Mohamed Chahal

Personal information
- Height: 190 cm (6 ft 3 in)
- Weight: 96 kg (212 lb; 15 st 2 lb)

Playing information
- Position: Fullback
Club
| Years | Team | Pld | T | G | FG | P |
| 1998–1999 | Canterbury Bulldogs |  |  |  |  |  |
Representative
| Years | Team | Pld | T | G | FG | P |
| 1998–2007 | Lebanon | 14 | 11 | 4 |  | 52 |
- Source:

= Muhamed Chahal =

Lebanese rugby league footballer

Mohamed Chahal is a Lebanese rugby league footballer who represented Lebanon national rugby league team in the 2000 World Cup.

==Playing career==
Mohamed Chahal is an international Australian-born rugby league footballer who represented Lebanon as a fullback.
Chahal's form challenged team mate and Canterbury superstar Hazem El Masri for the fullback spot in the 1999 World Cup qualifiers in France, the USA and the World Cup in England and Wales.
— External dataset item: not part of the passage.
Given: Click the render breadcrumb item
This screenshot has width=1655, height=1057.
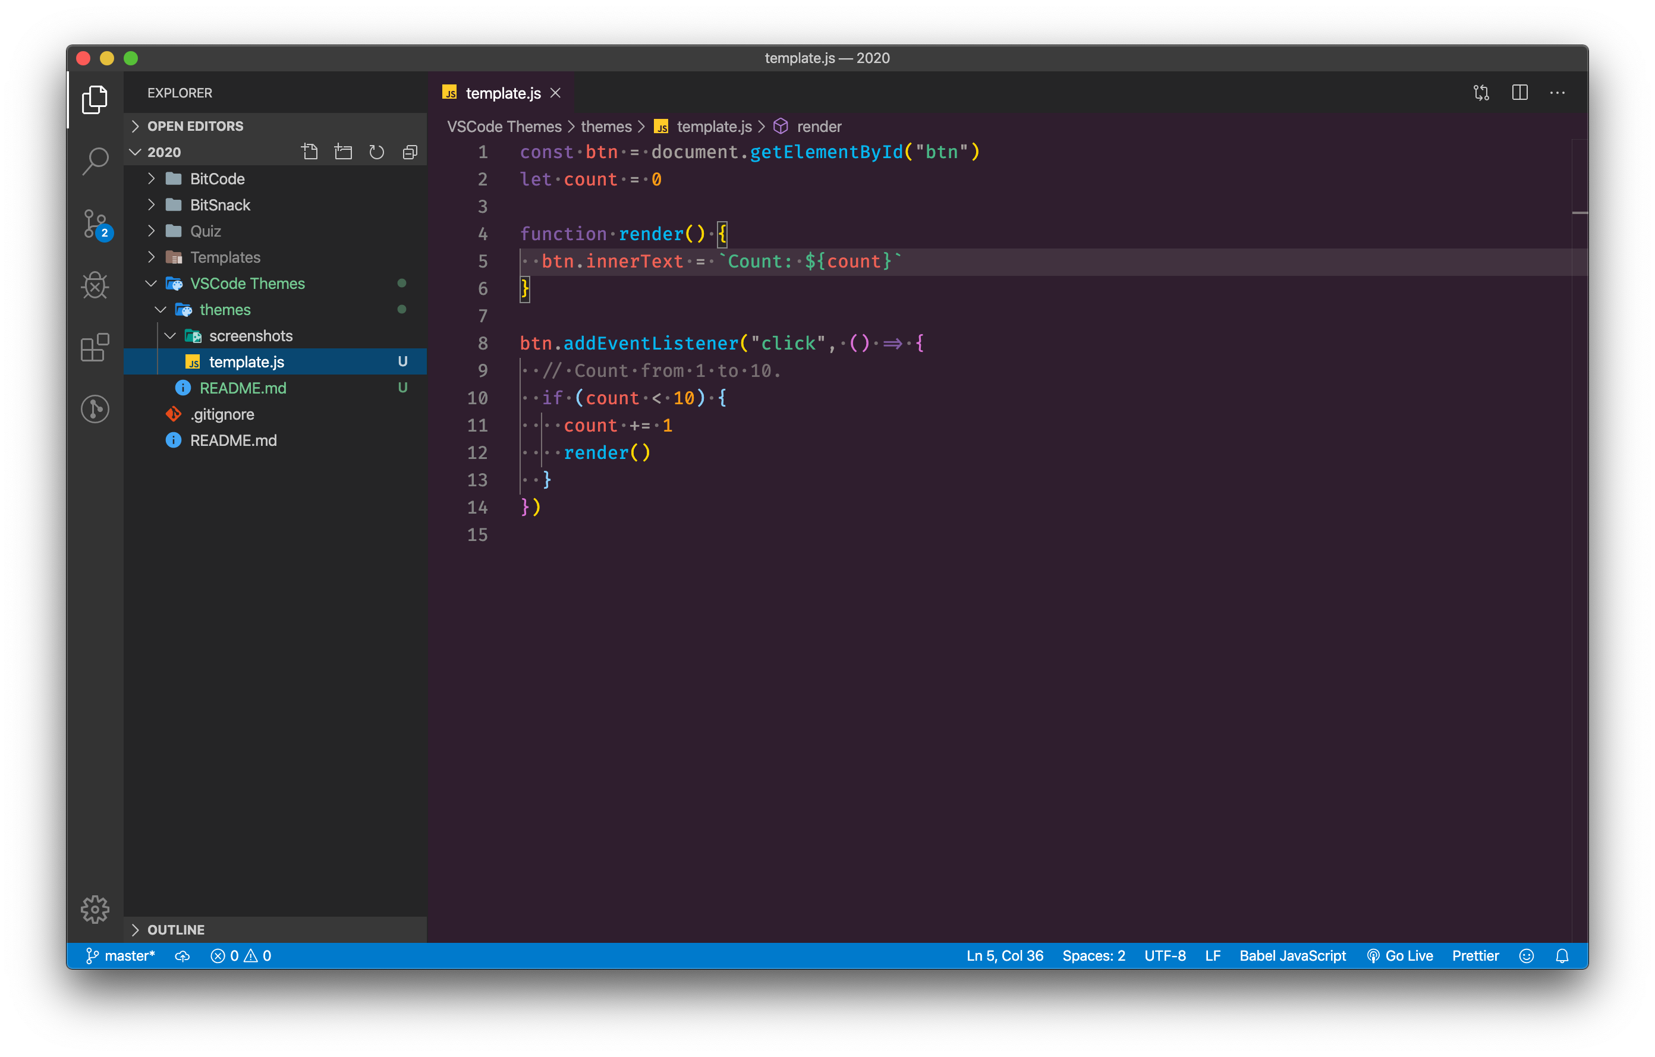Looking at the screenshot, I should [818, 126].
Chahal played tests for Lebanon between 1998 and 2006 and the 2003-2004 Rugby League World Sevens tournaments in Sydney, Australia. Chahal returned from a stint in France to a short career at the Canterbury Bulldogs and their feeder Sydney Bulls club in the New South Wales Jim Beam Cup until 2007.